**Work instruction:** What is the number of lines in the data below that contain "computer"? Reply with the number only.

------------------------------------------------------------

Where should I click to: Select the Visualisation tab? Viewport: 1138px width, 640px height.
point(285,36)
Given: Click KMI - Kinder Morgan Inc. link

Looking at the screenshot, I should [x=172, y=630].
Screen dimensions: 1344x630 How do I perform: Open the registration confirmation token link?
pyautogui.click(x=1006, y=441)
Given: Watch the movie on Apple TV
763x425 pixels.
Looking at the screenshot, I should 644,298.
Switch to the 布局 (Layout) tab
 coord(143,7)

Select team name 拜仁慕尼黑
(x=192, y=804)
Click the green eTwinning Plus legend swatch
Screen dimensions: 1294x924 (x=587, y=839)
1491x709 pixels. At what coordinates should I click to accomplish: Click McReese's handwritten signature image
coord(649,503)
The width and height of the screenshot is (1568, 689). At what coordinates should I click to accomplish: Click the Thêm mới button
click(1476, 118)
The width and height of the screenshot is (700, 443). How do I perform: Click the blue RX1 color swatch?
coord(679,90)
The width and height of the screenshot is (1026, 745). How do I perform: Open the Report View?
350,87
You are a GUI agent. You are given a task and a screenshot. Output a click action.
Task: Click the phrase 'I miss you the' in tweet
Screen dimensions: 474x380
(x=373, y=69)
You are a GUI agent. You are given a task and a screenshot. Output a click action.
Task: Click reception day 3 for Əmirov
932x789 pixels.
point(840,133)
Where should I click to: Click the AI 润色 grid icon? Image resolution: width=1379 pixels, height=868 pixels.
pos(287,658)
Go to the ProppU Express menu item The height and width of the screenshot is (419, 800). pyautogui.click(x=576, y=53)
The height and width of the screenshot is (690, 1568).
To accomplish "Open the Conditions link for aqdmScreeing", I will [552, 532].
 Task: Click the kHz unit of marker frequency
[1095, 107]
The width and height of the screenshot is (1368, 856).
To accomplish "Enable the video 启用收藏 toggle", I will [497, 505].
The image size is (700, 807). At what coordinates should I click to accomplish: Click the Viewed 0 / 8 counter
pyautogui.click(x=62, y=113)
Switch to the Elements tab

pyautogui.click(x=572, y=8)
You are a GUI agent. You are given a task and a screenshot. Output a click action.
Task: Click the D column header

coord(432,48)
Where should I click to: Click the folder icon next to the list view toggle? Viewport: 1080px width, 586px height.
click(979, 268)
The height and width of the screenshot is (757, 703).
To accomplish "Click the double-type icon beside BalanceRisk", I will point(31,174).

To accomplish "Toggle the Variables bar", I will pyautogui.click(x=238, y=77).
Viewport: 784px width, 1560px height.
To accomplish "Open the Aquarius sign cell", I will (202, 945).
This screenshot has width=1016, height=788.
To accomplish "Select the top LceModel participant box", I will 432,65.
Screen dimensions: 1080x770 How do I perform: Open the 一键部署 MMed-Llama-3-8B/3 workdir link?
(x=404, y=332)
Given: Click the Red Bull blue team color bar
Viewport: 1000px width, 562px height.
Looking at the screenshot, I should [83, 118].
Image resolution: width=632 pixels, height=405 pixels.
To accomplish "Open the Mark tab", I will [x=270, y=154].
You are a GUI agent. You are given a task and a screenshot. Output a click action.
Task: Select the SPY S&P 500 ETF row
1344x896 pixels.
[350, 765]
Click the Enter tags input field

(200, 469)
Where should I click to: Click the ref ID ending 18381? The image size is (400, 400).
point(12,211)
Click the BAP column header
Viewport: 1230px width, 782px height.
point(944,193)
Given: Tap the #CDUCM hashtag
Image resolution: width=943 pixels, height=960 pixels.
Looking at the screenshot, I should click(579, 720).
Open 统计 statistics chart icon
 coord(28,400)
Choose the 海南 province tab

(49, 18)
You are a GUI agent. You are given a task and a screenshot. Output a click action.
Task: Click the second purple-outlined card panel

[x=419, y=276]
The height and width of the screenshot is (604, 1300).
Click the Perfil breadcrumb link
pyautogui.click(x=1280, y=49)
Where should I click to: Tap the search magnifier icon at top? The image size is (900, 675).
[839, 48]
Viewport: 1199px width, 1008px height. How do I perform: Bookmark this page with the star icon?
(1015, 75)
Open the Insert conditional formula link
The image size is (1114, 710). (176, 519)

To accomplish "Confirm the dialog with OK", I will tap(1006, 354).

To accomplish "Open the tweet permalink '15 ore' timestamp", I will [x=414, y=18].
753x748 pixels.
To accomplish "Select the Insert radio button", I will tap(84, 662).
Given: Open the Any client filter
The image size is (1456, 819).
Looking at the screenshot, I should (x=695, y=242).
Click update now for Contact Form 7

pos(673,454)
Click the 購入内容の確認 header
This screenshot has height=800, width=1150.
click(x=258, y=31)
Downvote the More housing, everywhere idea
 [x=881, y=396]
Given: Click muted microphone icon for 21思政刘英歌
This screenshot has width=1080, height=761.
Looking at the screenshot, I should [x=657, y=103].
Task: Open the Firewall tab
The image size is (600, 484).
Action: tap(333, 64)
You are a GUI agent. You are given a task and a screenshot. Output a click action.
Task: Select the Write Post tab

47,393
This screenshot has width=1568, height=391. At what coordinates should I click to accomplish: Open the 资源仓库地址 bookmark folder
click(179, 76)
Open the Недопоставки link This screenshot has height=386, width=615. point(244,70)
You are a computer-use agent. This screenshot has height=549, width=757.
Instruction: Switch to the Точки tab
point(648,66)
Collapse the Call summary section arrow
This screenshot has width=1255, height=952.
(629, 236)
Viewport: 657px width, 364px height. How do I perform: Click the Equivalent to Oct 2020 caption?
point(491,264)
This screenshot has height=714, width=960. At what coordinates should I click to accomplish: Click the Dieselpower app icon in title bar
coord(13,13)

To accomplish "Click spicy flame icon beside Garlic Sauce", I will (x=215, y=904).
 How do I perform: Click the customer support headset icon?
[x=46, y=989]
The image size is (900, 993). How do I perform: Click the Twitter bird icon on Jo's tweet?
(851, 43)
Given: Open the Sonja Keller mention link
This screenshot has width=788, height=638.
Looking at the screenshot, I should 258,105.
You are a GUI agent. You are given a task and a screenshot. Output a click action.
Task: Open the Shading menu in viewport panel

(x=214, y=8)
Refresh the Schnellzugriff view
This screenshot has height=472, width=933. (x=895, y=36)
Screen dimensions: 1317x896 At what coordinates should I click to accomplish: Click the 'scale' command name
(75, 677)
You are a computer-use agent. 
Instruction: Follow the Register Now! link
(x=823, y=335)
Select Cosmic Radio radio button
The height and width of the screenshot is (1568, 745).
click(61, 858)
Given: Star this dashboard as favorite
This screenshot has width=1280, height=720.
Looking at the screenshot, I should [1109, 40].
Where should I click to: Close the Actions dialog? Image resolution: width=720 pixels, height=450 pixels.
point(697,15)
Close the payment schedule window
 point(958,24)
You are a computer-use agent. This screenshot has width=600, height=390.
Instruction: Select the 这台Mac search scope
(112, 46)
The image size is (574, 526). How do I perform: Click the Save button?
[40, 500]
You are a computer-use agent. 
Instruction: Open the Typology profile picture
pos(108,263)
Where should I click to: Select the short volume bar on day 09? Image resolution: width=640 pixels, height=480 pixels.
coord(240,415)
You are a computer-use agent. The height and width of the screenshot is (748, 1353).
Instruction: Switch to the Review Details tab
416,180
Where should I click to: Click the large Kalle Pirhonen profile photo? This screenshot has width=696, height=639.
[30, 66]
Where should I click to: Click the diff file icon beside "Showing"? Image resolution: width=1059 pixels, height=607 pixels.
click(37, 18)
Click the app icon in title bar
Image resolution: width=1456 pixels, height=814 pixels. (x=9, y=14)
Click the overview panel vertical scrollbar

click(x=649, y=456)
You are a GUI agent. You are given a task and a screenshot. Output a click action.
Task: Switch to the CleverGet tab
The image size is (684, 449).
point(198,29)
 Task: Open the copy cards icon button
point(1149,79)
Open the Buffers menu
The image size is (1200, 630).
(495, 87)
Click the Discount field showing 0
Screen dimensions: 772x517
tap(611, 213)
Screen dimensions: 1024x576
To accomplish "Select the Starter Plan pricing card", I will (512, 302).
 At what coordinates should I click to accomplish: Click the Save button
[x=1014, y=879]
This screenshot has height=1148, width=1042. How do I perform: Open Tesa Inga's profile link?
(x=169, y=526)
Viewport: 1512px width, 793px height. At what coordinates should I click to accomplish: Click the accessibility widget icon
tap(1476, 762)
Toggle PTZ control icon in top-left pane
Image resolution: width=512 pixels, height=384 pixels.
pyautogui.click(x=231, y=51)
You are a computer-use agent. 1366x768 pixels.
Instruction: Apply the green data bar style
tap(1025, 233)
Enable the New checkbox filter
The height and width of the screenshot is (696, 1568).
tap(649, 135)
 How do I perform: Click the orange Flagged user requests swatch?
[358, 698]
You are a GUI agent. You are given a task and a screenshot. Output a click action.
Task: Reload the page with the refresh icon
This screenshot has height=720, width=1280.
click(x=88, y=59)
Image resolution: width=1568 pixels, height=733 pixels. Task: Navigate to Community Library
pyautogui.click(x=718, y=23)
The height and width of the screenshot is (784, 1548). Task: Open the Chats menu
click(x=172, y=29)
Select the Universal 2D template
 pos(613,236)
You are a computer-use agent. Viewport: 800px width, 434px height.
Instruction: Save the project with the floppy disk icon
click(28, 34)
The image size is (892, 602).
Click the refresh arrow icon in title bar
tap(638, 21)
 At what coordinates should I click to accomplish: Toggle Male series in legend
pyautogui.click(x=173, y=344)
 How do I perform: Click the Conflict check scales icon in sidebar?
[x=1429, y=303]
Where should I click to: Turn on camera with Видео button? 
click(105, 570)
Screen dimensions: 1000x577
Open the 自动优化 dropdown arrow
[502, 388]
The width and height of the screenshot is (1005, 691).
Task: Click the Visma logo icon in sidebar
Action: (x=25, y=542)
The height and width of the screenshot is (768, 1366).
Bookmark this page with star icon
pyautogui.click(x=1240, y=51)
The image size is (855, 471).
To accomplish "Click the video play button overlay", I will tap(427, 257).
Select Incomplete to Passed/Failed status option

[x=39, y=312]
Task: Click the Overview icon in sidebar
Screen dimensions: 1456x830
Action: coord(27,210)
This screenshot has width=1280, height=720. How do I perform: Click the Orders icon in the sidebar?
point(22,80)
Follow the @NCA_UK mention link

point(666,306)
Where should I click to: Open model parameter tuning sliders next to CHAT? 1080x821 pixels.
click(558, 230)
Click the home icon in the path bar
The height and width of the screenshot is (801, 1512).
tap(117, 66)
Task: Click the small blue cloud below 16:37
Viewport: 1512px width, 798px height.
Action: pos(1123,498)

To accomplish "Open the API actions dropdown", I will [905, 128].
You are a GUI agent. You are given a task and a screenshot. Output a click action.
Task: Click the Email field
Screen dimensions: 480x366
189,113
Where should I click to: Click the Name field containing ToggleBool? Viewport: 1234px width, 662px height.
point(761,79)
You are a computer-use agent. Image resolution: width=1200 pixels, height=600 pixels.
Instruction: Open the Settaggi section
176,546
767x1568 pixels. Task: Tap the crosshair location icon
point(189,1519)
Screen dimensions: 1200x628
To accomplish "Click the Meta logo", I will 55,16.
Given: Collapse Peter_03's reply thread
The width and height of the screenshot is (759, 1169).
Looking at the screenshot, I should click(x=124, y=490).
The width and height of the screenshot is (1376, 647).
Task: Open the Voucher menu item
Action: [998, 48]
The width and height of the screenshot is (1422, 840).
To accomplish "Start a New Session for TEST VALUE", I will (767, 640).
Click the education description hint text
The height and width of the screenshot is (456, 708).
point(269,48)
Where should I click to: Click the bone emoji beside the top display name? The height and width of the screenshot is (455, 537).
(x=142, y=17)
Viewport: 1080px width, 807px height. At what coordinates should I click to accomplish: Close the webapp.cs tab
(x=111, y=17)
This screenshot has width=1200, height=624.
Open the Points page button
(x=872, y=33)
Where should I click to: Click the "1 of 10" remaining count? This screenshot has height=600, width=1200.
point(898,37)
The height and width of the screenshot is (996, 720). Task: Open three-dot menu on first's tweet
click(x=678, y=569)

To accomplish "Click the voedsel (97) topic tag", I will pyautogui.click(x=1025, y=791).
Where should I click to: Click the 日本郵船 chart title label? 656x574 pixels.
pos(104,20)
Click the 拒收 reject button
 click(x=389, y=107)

------------------------------------------------------------

**Answer section:** 8